If your business is considering expanding, one of the key decisions on the table may be the choice between modular construction and traditional stick built or "hard" construction.
by Conrad Walker
Some of the typical considerations when making this choice are cost, lead time, and code requirements. While this is a good starting point, there are other things to consider such as waste, business down time, ease of expansion/modification, and environmental impact. The following is meant to be a guide that will help compare the two building methods and their benefits - specifically in regard to industrial and commercial buildings such as in-plant offices, modular offices, machine enclosure rooms, etc.
One of the most important factors on any job is time. Lead time, build time, and down time are all important to the building process and can greatly improve or destroy the flow of the project. A traditional "stick built" structure is typically drawn by an architect and approved by the customer. The materials are then delivered to the site (often coming in multiple loads throughout the duration of the project), and the building is constructed. Best case scenario; a small in plant office is completed; start to finish, in about a month's time. Over two weeks of that time is spent on-site, hindering business and creating dust in the air.
Modular construction, on the other hand, can provide decreased lead, build, and down time. For example, a 20 x 40 in plant office can be drawn, manufactured, and shipped to the job site in approximately 5 days (Panel Built 2-Day Quick Ship). Once there, it takes a professional crew about a week to install. Not only does this greatly reduce total project time from one month to two weeks, but it also eliminates job-site material waste and air pollution created by cutting materials on site.
Another important consideration when comparing modular versus stick construction is the ease of future expansion or modification. If your business is growing, the offices you add now might not be enough two years from now. With stick built, adding a second story or an addition would require a certain level of demolition (down to the framing) and then custom construction to match up the addition to the existing structure; once again creating a large amount of unwanted dust and debris in the air around your warehouse or office. However, building an addition with modular construction requires no demolition and can be done with standard materials. Simply start new walls right against existing walls and then unscrew two binder posts and replace a full panel with a door panel to create an entrance into the addition: no need to cut materials and pollute the air. If future expansion is a probability, include a load bearing roof for the in plant office, and a second story will be as easy to build as the first - whether it's next week or next year.
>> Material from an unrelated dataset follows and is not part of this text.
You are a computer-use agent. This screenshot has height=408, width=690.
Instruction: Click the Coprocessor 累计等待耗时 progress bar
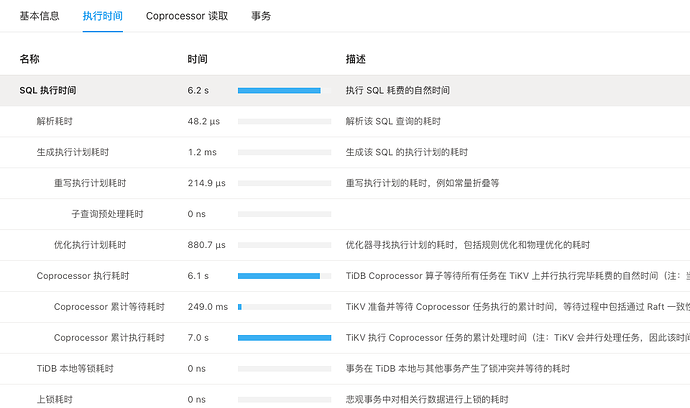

Access the second floor with a prefabricated powder-coated stair system and your installation will require little more than tightening a few bolts.
When dealing with commercial and industrial construction, there are usually code requirements that all materials and the finished product must meet if the contractor is pulling a permit on the job. These requirements include load ratings, wind ratings, and fire ratings to name a few. With stick built construction, the architect's drawings must be stamped to assure they meet the codes, and then as the crew finishes various steps of the construction process (foundation, framing, electric, plumbing, etc.), an inspector must come in to approve the work that has been done. With modular construction, the building components are already tested and approved for certain load, wind, and fire ratings. In many cases, modular buildings can be considered equipment in a warehouse and therefore a permit is not required. When a permit is required, the number of inspections is still greatly reduced compared to stick built; and thanks to the ease of installation, it is much easier to ensure the building meets or exceeds the code requirements.
A major concern in today's society is building in an environmentally friendly way. Compared to modular construction, traditional stick building uses less recycled material, and more trailers and heavy equipment which generate air and noise pollution. Traditional construction also creates increased waste due to cutting materials to size on site.
Because modular components are manufactured and assembled in a factory environment, not only is there reduced noise and dust on site, but the material tolerances are much better since everything is done with the proper tools in a controlled environment. The end result is a higher quality product with less down time and on site disturbance.
Finally, there is cost. Although the previous factors are more important to choosing the right building method for the specific need, cost is always a major deciding factor. While it can be hard to compare stick built versus modular construction cost, the following are some considerations to make sure the comparison is accurate. When considering modular construction costs, make sure to include the cost of the structure, installation, any permitting that may be required, the cost of future expansion, and business down time. The same considerations should be made for stick built, with the addition of architect/engineering costs and heavy machinery rental cost. Lastly, consider the tax benefits of choosing modular. Section 179 of the U.S. Tax Code allows businesses to essentially write-off $500,000 in modular construction if completed and occupied during 2011. The code goes on to state modular construction, up to $2 million, can be depreciated over the course of seven years as opposed to the 39.5 years required to depreciate a traditional stick built structure.